Neben dem Karnevalslied, das verständlicherweise sofort assoziiert wird, wenn ein Kölner in seiner heimatlichen Mundart »Kölsch« zu singen beginnt, gibt es in Köln eine große Anzahl von Liedern für alle Gelegenheiten und Stimmungen. Die Bandbreite reicht vom kölschen Kirchenlied bis zum Rocksong, vom poetischen Liebeslied bis zum banalen Schlager und ist vor allem natürlich reich an heimatverbundenen Texten und den bereits erwähnten Karnevalsschlagern. Alle kölschen Lieder zusammenzuzählen wird wohl niemandem gelingen, aber die weitreichendste Sammlung dieser volkstümlichen Kultur aus Köln kommt auf sage und schreibe weit über 20.000 Titel - ein Rekord, der bisher von keiner anderen Stadt geschlagen ist.

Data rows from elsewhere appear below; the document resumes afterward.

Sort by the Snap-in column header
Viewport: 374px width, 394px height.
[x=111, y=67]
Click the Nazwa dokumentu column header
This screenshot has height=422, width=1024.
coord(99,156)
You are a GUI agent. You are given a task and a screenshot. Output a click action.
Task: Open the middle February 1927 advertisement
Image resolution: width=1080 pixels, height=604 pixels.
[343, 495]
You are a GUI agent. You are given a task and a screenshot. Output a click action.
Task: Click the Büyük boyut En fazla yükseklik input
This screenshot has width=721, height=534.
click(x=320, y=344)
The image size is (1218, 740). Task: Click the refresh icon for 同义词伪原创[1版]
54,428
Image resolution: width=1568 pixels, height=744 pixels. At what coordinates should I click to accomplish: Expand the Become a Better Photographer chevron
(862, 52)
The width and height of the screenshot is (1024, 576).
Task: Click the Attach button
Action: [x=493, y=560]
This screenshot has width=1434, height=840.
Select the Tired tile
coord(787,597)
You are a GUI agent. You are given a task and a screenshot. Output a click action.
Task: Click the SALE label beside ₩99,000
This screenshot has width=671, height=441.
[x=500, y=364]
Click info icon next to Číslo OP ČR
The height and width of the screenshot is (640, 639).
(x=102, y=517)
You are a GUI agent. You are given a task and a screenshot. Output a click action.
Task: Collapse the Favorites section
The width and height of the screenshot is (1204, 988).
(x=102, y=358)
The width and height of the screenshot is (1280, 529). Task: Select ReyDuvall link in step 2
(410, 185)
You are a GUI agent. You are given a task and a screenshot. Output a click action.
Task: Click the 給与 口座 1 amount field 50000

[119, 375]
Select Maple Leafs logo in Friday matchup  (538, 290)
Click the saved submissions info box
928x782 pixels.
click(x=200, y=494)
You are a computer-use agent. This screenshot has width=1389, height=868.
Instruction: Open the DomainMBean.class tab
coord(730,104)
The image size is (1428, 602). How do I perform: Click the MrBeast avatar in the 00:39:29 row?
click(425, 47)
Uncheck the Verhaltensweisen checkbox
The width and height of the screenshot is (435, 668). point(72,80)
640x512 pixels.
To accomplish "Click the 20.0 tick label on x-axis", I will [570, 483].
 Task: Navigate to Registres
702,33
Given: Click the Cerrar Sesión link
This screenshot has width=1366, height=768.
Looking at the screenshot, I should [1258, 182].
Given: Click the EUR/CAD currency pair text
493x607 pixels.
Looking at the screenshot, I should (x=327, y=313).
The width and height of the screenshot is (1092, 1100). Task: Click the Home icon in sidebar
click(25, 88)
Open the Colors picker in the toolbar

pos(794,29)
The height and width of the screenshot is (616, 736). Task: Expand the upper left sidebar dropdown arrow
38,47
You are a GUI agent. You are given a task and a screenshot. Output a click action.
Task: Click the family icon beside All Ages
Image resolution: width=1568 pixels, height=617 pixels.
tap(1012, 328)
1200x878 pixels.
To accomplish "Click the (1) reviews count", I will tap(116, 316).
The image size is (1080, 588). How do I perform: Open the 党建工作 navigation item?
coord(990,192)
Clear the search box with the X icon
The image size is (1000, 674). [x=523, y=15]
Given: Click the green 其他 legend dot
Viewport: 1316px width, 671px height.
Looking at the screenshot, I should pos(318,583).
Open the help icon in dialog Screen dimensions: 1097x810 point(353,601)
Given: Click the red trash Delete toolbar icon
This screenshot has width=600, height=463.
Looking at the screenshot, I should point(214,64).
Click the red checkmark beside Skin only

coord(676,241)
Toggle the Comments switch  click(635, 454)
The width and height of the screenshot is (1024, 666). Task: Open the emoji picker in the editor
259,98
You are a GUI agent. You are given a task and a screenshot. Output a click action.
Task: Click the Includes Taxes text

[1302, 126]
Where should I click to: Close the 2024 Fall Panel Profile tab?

Die Kallendresser, eine Gruppe mit traditionellen Instrumenten wie Flitsch (Mandoline), Quetsch (Akkordeon) und Jittar (Gitarre) und der Fähigkeit zum mehrstimmigen Gesang, widmet sich seit einigen Jahren vor allem den »leiseren Tönen« aus diesem riesigen Repertoire, oder aber auch gerade den Liedern, deren Texte besonderes Augenmerk verdienen. Lieder dieser Art in Aufführungen ohne elektrische Verstärkung und ohne den kommerziellen Charakter karnevalistischer oder folkloristischer Großveranstaltungen liegen den sechs Kallendressern am Herzen. Neben der Aufführung bekannter alter Lieder widmen sie sich auch der Wiederbelebung vergessener Titel, unter anderem durch die Ostermann-Sammlung, die von Thomas Gebhardt angelegt wurde, und auch durch die ständige Suche nach nur mündlich oder in »fliegenden Blättern« überlieferten lohnenden Texten und Liedern.